E' plausibile che questo 'io', che ho sempre a fior di labbra, sia un pronome di rimozione.
Dopo una vita
vissuta in grassetto, la cosa migliore da fare sarebbe imboscarsi fra le righe.
Sento un fastidioso tanfo di vanità, oggi, in veranda.
Stamattina ho
compiuto la solita buona azione, offrendo il destro ai pettegolezzi di chi è talmente vacua da cercare in me argomenti.
Siamo
tutti nel pantano, ma chi, come me, ci sta con
relativa leggerezza e ne approfitta per fare i fanghi è meglio che eviti di fare outing. Anzi, abbia l’accortezza di disperdere in giro astute
boccette di Prozac. Serve a non essere tacciati di stupidità: l'intelligenza è sofferente e leopardiana per antonomasia.
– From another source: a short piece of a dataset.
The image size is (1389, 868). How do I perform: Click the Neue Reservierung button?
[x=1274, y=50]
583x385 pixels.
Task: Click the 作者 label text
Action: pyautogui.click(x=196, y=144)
Degli altri vedo prima di tutto il lato peggiore. Quindi, se dico di amare, dev’essere per incensarmi.
Riempire vuoti?
Quali vuoti? Mi sembra tutto così saturo di me. Avrebbe mica un rimedio per estirpare un ego infestante?
Squillò il
telefono. Ero io.
È sbagliato
sostenere che si cerca la compagnia degli altri per far passare il tempo. La si
cerca perché il tempo non passi mai.